:: Problem 1 ::
Answer these questions about the passage on the score of Everything Everywhere All At Once:
(a) What does Rafiq say music has always been for him?
(b) Which two characters does Rafiq name when describing the tension of being Asian and American at once?
(c) What is the title of the theme that plays as the credits roll?
:: Problem 2 ::
From the passage on the score of Everything Everywhere All At Once, extract everything from "For all multiverses, hotdog" down to "and strangely transformative.".
:: Problem 3 ::
Continue the passage on the score of Everything Everywhere All At Once, picking up right after its last sentence.

:: Selected text ::
Music has the potential to hold competing narratives and histories in place and in doing so express a creative potential stifled by the imposed binaries of social relations. “For me,” Rafiq says, “music has always been a form of therapy because it’s a way of allowing different things to cohere in a way that feels like a personal and honest experience.”
In hinting at different influences, in manipulating and reframing sound, the score does that work for the film too. “When we talk about hybridising and all this sort of stuff, it’s not just from the vantage point of meeting the requirements of the individual universes of the characters,” Rafiq continues. “But really what we’re seeing in Joy and Evelyn is this tension in what it means to be Asian and American at once, and what that means for someone who came here versus someone who was born into this place and had to negotiate it in a different way. I’ve never seen a film that portrays Asian Americans in a way that is fully revealing of, let alone celebrating, that hybridity and how prismatic that experience is.”
For all multiverses, hotdog hands and seeing-eye bagels, the commonality which Everything Everywhere All At Once reveals is one of supreme quantum empathy. Slow and sudden miracles unfold. To do battle with taxes, marriages and intergenerational relationships, all you really need is love.
I think what really saved us is that all three of us are just extremely silly, and were willing to go with the ridiculous turns that this project took.
Film theme ‘This Is A Life’ plays as the credits roll. “After a movie like this, it feels like you just want something beautiful and serene and melancholic, but also just a relief,” Ryan says. His dream for the song was to engage Mitski and David Byrne in singing two different songs that ultimately converge towards resolution. The journey to this point has been disorientating, intense and strangely transformative.

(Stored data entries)
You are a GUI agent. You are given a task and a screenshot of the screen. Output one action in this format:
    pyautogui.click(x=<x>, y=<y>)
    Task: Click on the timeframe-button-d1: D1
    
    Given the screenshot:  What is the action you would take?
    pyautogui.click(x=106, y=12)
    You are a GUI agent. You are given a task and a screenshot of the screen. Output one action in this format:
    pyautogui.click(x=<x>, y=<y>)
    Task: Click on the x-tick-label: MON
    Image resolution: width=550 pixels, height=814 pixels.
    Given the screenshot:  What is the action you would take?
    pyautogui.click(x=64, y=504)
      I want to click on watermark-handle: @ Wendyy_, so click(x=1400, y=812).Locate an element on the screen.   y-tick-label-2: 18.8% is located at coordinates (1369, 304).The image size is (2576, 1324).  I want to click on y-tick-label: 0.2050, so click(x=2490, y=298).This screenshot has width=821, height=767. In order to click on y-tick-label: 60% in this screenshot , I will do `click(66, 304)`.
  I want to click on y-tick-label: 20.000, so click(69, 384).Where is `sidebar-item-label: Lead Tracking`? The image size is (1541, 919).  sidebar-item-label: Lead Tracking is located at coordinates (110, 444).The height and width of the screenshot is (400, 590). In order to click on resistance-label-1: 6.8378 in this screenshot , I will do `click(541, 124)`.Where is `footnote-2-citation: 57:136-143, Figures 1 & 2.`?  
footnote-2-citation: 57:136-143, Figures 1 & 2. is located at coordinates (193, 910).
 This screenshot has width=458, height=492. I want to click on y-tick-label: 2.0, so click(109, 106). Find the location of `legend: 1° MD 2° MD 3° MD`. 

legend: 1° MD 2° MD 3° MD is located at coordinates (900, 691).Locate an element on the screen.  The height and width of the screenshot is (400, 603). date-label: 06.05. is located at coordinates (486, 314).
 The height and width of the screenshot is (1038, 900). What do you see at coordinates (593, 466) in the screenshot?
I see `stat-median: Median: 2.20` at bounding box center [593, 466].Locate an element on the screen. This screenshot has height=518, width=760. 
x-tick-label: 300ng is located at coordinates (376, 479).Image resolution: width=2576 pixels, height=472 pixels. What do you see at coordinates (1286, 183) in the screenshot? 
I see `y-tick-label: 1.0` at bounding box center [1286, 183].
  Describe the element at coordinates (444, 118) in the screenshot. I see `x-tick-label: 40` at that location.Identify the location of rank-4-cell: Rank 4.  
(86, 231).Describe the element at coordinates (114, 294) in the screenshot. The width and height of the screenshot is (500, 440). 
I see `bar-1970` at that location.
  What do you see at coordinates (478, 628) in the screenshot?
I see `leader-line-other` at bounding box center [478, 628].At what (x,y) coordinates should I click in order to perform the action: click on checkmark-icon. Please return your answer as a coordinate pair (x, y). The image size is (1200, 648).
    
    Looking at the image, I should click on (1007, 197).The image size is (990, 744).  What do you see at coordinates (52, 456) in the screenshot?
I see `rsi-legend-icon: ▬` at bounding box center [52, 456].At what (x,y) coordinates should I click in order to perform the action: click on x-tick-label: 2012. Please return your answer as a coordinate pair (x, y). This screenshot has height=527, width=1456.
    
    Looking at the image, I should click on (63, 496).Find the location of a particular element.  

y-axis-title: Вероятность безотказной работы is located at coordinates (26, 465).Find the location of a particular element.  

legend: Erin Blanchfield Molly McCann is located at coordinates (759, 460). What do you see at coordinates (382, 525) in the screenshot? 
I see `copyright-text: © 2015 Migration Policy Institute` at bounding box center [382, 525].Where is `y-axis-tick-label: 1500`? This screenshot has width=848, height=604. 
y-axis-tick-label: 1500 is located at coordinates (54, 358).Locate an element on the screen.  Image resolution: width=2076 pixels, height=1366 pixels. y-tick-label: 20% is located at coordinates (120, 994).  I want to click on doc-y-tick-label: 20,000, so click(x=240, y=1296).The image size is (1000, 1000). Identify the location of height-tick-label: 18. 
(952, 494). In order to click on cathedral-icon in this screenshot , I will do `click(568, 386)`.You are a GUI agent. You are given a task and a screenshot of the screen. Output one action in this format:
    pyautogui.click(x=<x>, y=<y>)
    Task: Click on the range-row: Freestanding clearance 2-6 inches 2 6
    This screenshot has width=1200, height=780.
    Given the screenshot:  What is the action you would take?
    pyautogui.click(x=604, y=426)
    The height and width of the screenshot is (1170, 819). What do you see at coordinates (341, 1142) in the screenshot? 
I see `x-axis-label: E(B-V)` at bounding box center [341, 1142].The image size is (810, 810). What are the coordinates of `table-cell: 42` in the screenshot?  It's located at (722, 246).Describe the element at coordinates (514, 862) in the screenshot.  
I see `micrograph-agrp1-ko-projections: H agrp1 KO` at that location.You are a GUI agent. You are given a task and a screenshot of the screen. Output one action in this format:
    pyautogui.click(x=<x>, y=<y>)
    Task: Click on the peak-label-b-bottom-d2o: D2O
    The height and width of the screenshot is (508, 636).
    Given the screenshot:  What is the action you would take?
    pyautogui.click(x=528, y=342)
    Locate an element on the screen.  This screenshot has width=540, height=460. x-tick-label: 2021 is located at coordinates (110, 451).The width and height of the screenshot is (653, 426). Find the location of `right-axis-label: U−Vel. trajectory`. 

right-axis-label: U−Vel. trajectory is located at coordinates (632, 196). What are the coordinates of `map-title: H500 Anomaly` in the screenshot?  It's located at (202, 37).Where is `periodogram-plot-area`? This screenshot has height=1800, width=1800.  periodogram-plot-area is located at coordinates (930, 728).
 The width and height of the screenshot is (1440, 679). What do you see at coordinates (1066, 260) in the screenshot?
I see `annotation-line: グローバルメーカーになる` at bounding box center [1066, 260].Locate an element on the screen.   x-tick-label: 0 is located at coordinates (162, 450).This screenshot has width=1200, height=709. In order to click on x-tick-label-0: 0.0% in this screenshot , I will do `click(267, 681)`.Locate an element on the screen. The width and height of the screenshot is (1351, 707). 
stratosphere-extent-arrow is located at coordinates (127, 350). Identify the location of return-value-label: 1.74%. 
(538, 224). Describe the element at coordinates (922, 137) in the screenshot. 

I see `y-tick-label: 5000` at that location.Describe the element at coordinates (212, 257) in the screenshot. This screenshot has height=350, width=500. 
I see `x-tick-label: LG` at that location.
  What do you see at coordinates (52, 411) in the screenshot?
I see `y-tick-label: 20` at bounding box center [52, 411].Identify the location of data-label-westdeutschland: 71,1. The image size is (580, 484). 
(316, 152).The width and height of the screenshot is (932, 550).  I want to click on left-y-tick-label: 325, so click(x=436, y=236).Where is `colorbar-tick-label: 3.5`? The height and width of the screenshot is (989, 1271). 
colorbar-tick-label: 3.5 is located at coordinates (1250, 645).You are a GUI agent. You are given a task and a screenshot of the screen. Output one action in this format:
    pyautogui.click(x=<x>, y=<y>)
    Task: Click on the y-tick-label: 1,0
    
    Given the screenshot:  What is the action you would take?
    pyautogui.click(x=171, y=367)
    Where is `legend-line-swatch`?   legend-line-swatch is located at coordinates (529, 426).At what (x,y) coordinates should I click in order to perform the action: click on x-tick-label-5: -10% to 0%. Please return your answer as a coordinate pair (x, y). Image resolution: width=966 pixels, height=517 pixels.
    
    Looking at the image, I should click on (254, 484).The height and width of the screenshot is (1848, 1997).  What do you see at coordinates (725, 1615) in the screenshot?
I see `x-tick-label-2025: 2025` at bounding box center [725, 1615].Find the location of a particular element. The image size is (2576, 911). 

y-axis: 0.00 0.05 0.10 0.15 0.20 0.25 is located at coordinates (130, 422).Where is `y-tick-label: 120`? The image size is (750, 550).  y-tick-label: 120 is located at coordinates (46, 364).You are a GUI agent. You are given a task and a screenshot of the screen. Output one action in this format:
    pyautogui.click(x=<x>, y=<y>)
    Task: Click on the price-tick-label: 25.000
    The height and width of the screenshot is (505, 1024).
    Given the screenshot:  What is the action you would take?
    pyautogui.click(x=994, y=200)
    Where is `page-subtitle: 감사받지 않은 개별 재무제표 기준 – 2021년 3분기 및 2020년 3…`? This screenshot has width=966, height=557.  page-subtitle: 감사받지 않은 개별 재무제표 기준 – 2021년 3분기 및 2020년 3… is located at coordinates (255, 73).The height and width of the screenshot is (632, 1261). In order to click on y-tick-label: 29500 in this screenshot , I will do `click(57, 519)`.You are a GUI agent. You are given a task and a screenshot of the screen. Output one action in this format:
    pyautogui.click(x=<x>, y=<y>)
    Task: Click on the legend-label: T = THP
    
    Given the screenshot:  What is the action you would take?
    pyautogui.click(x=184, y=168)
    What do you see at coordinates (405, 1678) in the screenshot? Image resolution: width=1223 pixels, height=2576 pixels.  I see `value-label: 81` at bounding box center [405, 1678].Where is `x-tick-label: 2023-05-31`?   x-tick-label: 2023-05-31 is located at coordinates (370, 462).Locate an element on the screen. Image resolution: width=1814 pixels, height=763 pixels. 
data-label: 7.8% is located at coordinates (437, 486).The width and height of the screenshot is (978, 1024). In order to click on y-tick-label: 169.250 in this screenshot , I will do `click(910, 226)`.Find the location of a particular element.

:: Answer box 1 ::
(a) A form of therapy.
(b) Joy and Evelyn.
(c) 'This Is A Life'.

:: Answer box 2 ::
For all multiverses, hotdog hands and seeing-eye bagels, the commonality which Everything Everywhere All At Once reveals is one of supreme quantum empathy. Slow and sudden miracles unfold. To do battle with taxes, marriages and intergenerational relationships, all you really need is love.
I think what really saved us is that all three of us are just extremely silly, and were willing to go with the ridiculous turns that this project took.
Film theme ‘This Is A Life’ plays as the credits roll. “After a movie like this, it feels like you just want something beautiful and serene and melancholic, but also just a relief,” Ryan says. His dream for the song was to engage Mitski and David Byrne in singing two different songs that ultimately converge towards resolution. The journey to this point has been disorientating, intense and strangely transformative.

:: Answer box 3 ::
Not least, it seems, for the soundtrack’s final collaborator, Outkast’s André 3000, aka André Benjamin. The only in-person session of the whole project, André turned up at Stones Throw Studios in LA with 15 hand-carved wooden flutes of varying descriptions. André had been practising for years but had never heard himself play in a studio environment before. “Watching André go on whatever journey it was he underwent during that process was almost as magical as the treasure trove of sonic ingredients that came from that session,” Rafiq observes. If this film can change André Benjamin, it can change anyone.
As our interview draws to a close, I sense in Son Lux more than just pride in the work that they’ve produced. Somewhere along the road towards those 100 film cues Everything Everywhere All At Once worked its way into Ryan, Ian and Rafiq’s collective unconscious. They speak a little like people who have experienced the mind-expanding epiphanies of an ayahuasca ceremony.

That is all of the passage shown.